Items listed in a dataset
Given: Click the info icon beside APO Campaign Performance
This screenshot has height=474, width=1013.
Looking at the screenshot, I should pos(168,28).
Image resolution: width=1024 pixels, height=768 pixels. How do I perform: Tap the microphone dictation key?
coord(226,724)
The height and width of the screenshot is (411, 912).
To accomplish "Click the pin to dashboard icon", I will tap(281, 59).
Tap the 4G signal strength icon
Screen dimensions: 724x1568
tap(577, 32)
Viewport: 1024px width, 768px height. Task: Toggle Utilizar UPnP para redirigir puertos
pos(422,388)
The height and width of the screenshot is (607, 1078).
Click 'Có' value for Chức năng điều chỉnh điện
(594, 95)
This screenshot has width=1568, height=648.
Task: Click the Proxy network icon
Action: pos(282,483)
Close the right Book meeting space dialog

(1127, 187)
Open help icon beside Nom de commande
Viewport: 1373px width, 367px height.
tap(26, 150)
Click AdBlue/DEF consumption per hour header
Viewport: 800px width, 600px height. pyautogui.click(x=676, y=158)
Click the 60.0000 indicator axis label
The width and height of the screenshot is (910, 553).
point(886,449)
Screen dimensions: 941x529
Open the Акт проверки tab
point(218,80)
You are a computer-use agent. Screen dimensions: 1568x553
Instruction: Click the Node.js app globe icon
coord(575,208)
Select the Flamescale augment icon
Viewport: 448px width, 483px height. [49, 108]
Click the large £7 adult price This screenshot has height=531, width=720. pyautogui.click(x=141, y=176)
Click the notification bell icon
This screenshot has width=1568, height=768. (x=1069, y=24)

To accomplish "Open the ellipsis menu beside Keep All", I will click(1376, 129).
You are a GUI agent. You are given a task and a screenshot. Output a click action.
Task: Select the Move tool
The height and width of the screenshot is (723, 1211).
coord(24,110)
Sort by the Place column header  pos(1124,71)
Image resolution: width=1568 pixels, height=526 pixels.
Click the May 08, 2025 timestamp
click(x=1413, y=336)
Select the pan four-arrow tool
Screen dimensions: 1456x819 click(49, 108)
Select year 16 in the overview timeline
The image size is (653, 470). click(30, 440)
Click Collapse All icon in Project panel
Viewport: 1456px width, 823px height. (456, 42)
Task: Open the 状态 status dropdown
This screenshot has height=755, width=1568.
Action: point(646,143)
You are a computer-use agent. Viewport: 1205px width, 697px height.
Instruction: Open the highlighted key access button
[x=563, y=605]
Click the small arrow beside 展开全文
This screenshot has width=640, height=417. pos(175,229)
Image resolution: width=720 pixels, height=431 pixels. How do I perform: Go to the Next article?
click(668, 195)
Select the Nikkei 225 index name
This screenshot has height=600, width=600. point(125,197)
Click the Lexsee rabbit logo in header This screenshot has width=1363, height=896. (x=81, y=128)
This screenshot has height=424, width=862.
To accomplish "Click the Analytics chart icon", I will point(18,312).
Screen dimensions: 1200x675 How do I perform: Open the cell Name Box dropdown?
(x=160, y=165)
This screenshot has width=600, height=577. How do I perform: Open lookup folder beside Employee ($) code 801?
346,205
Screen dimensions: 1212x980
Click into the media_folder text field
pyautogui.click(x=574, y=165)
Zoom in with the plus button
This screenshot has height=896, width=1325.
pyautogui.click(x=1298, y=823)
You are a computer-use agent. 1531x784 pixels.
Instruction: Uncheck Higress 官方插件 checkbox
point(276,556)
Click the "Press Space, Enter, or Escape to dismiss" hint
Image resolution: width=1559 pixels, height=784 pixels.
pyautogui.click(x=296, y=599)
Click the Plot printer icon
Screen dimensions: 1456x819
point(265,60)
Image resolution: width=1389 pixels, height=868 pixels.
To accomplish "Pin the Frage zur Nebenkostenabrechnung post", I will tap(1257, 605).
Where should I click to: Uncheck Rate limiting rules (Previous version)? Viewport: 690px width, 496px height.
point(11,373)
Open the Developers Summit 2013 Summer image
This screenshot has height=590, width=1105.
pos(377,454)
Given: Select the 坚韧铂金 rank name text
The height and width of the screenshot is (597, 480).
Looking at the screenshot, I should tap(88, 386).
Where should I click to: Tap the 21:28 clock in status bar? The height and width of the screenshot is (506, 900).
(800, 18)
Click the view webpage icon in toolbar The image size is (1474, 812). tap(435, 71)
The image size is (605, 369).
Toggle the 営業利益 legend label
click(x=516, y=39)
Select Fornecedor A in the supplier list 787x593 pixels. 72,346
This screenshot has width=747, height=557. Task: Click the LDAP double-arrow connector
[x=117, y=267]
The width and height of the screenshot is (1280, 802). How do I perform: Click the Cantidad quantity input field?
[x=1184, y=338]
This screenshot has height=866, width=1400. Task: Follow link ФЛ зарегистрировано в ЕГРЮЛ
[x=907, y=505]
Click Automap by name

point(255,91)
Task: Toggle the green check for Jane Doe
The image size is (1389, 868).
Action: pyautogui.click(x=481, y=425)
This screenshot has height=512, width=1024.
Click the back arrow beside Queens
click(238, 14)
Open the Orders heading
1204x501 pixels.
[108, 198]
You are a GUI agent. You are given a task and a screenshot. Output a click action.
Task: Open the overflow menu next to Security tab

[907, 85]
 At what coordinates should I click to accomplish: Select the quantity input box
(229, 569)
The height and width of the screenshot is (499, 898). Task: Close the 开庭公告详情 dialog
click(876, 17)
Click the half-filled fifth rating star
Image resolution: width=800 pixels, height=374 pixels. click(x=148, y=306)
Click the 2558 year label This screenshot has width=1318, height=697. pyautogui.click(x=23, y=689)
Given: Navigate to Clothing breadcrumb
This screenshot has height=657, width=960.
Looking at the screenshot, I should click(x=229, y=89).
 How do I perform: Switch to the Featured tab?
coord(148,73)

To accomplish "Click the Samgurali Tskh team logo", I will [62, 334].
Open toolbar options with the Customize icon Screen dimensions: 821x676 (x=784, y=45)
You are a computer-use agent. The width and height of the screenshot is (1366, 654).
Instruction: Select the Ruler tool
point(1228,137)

**Exercise objective**: In every one of the lines above, swap "notification bell icon" for "alert bell icon" and give the lines again with nothing else altered.

**Response**:
Given: Click the info icon beside APO Campaign Performance
This screenshot has height=474, width=1013.
Looking at the screenshot, I should pos(168,28).
Image resolution: width=1024 pixels, height=768 pixels. How do I perform: Tap the microphone dictation key?
coord(226,724)
The height and width of the screenshot is (411, 912).
To accomplish "Click the pin to dashboard icon", I will tap(281, 59).
Tap the 4G signal strength icon
Screen dimensions: 724x1568
tap(577, 32)
Viewport: 1024px width, 768px height. Task: Toggle Utilizar UPnP para redirigir puertos
pos(422,388)
The height and width of the screenshot is (607, 1078).
Click 'Có' value for Chức năng điều chỉnh điện
(594, 95)
This screenshot has width=1568, height=648.
Task: Click the Proxy network icon
Action: pos(282,483)
Close the right Book meeting space dialog

(1127, 187)
Open help icon beside Nom de commande
Viewport: 1373px width, 367px height.
tap(26, 150)
Click AdBlue/DEF consumption per hour header
Viewport: 800px width, 600px height. pyautogui.click(x=676, y=158)
Click the 60.0000 indicator axis label
The width and height of the screenshot is (910, 553).
point(886,449)
Screen dimensions: 941x529
Open the Акт проверки tab
point(218,80)
You are a computer-use agent. Screen dimensions: 1568x553
Instruction: Click the Node.js app globe icon
coord(575,208)
Select the Flamescale augment icon
Viewport: 448px width, 483px height. [49, 108]
Click the large £7 adult price This screenshot has height=531, width=720. pyautogui.click(x=141, y=176)
Click the alert bell icon
This screenshot has width=1568, height=768. (x=1069, y=24)

To accomplish "Open the ellipsis menu beside Keep All", I will click(1376, 129).
You are a GUI agent. You are given a task and a screenshot. Output a click action.
Task: Select the Move tool
The height and width of the screenshot is (723, 1211).
coord(24,110)
Sort by the Place column header  pos(1124,71)
Image resolution: width=1568 pixels, height=526 pixels.
Click the May 08, 2025 timestamp
click(x=1413, y=336)
Select the pan four-arrow tool
Screen dimensions: 1456x819 click(49, 108)
Select year 16 in the overview timeline
The image size is (653, 470). click(30, 440)
Click Collapse All icon in Project panel
Viewport: 1456px width, 823px height. (456, 42)
Task: Open the 状态 status dropdown
This screenshot has height=755, width=1568.
Action: point(646,143)
You are a computer-use agent. Viewport: 1205px width, 697px height.
Instruction: Open the highlighted key access button
[x=563, y=605]
Click the small arrow beside 展开全文
This screenshot has width=640, height=417. pos(175,229)
Image resolution: width=720 pixels, height=431 pixels. How do I perform: Go to the Next article?
click(668, 195)
Select the Nikkei 225 index name
This screenshot has height=600, width=600. point(125,197)
Click the Lexsee rabbit logo in header This screenshot has width=1363, height=896. (x=81, y=128)
This screenshot has height=424, width=862.
To accomplish "Click the Analytics chart icon", I will point(18,312).
Screen dimensions: 1200x675 How do I perform: Open the cell Name Box dropdown?
(x=160, y=165)
This screenshot has width=600, height=577. How do I perform: Open lookup folder beside Employee ($) code 801?
346,205
Screen dimensions: 1212x980
Click into the media_folder text field
pyautogui.click(x=574, y=165)
Zoom in with the plus button
This screenshot has height=896, width=1325.
pyautogui.click(x=1298, y=823)
You are a computer-use agent. 1531x784 pixels.
Instruction: Uncheck Higress 官方插件 checkbox
point(276,556)
Click the "Press Space, Enter, or Escape to dismiss" hint
Image resolution: width=1559 pixels, height=784 pixels.
pyautogui.click(x=296, y=599)
Click the Plot printer icon
Screen dimensions: 1456x819
point(265,60)
Image resolution: width=1389 pixels, height=868 pixels.
To accomplish "Pin the Frage zur Nebenkostenabrechnung post", I will tap(1257, 605).
Where should I click to: Uncheck Rate limiting rules (Previous version)? Viewport: 690px width, 496px height.
point(11,373)
Open the Developers Summit 2013 Summer image
This screenshot has height=590, width=1105.
pos(377,454)
Given: Select the 坚韧铂金 rank name text
The height and width of the screenshot is (597, 480).
Looking at the screenshot, I should tap(88, 386).
Where should I click to: Tap the 21:28 clock in status bar? The height and width of the screenshot is (506, 900).
(800, 18)
Click the view webpage icon in toolbar The image size is (1474, 812). tap(435, 71)
The image size is (605, 369).
Toggle the 営業利益 legend label
click(x=516, y=39)
Select Fornecedor A in the supplier list 787x593 pixels. 72,346
This screenshot has width=747, height=557. Task: Click the LDAP double-arrow connector
[x=117, y=267]
The width and height of the screenshot is (1280, 802). How do I perform: Click the Cantidad quantity input field?
[x=1184, y=338]
This screenshot has height=866, width=1400. Task: Follow link ФЛ зарегистрировано в ЕГРЮЛ
[x=907, y=505]
Click Automap by name

point(255,91)
Task: Toggle the green check for Jane Doe
The image size is (1389, 868).
Action: pyautogui.click(x=481, y=425)
This screenshot has height=512, width=1024.
Click the back arrow beside Queens
click(238, 14)
Open the Orders heading
1204x501 pixels.
[108, 198]
You are a GUI agent. You are given a task and a screenshot. Output a click action.
Task: Open the overflow menu next to Security tab

[907, 85]
 At what coordinates should I click to accomplish: Select the quantity input box
(229, 569)
The height and width of the screenshot is (499, 898). Task: Close the 开庭公告详情 dialog
click(876, 17)
Click the half-filled fifth rating star
Image resolution: width=800 pixels, height=374 pixels. click(x=148, y=306)
Click the 2558 year label This screenshot has width=1318, height=697. pyautogui.click(x=23, y=689)
Given: Navigate to Clothing breadcrumb
This screenshot has height=657, width=960.
Looking at the screenshot, I should click(x=229, y=89).
 How do I perform: Switch to the Featured tab?
coord(148,73)

To accomplish "Click the Samgurali Tskh team logo", I will [62, 334].
Open toolbar options with the Customize icon Screen dimensions: 821x676 (x=784, y=45)
You are a computer-use agent. The width and height of the screenshot is (1366, 654).
Instruction: Select the Ruler tool
point(1228,137)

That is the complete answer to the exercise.